Now, apply the power-reduction formula again to cos²(2x):

cos²(2x) = (1 + cos(4x)) / 2

So,

cos⁴(x) = (1 + 2cos(2x) + (1 + cos(4x)) / 2) / 4 = (3 + 4cos(2x) + cos(4x)) / 8

Now we can integrate:

∫[-π, π] cos⁴(x) dx = (1/8) ∫[-π, π] (3 + 4cos(2x) + cos(4x)) dx

= (1/8) [3x + 2sin(2x) + (1/4)sin(4x)] evaluated from -π to π

= (1/8) [3π - (-3π)] = (6π) / 8 = (3π) / 4

So,

||Tf||² = |C|² (3π / 4)

Now, let's find |C|²:

|C|² = |∫[-π, π] sin(2y)f(y) dy|²

By the Cauchy-Schwarz inequality:

|∫[-π, π] sin(2y)f(y) dy|² ≤ ∫[-π, π] |sin(2y)|² dy ∫[-π, π] |f(y)|² dy

= ||sin(2y)||² ||f||²

Let's calculate ||sin(2y)||²:

||sin(2y)||² = ∫[-π, π] sin²(2y) dy = ∫[-π, π] (1 - cos(4y)) / 2 dy

= (1/2) [y - (1/4)sin(4y)] evaluated from -π to π

= (1/2) [π - (-π)] = π

So,

|C|² ≤ π ||f||²

Now we have:

||Tf||² = |C|² (3π / 4) ≤ (π ||f||²) (3π / 4) = (3π² / 4) ||f||²

Taking the square root:

||Tf|| ≤ (π√(3) / 2) ||f||

This gives us an upper bound for ||T||. To show that this bound is tight, we need to find a function f for which the equality holds. Let's try f(x) = sin(2x):

C = ∫[-π, π] sin(2y)sin(2y) dy = ∫[-π, π] sin²(2y) dy = π

||f||² = ∫[-π, π] sin²(2x) dx = π, so ||f|| = √π

Tf(x) = cos²(x) * C = π cos²(x)

||Tf||² = π² ∫[-π, π] cos⁴(x) dx = π² (3π / 4)
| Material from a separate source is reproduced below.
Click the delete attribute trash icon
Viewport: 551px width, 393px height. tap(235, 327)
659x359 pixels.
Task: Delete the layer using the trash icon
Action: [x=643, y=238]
||Tf|| = π √(3π / 4) = (π√(3) / 2) √π = (π√(3) / 2) ||f||

So, we found a function for which the equality holds! Therefore, the norm of T is:

||T|| = (π√(3) / 2)

Conclusion: A Deep Dive into the Integral Operator T

Phew! What a journey! We've successfully determined the kernel, image, eigenvalues, eigenvectors, and norm of the integral operator T. Here's a quick recap:

  • Ker T: Functions orthogonal to sin(2y)
  • Im T: Subspace spanned by cos²(x)
  • Eigenvalues: Only λ = 0
  • Eigenvectors: Functions in Ker T
  • ||T||: (π√(3) / 2)

This problem showcases the beauty and power of functional analysis, allowing us to understand the behavior of operators on infinite-dimensional spaces. We've used concepts like orthogonality, inner products, the Cauchy-Schwarz inequality, and eigenvalue equations to unravel the properties of T. Keep exploring, guys, there's a whole universe of mathematical wonders out there!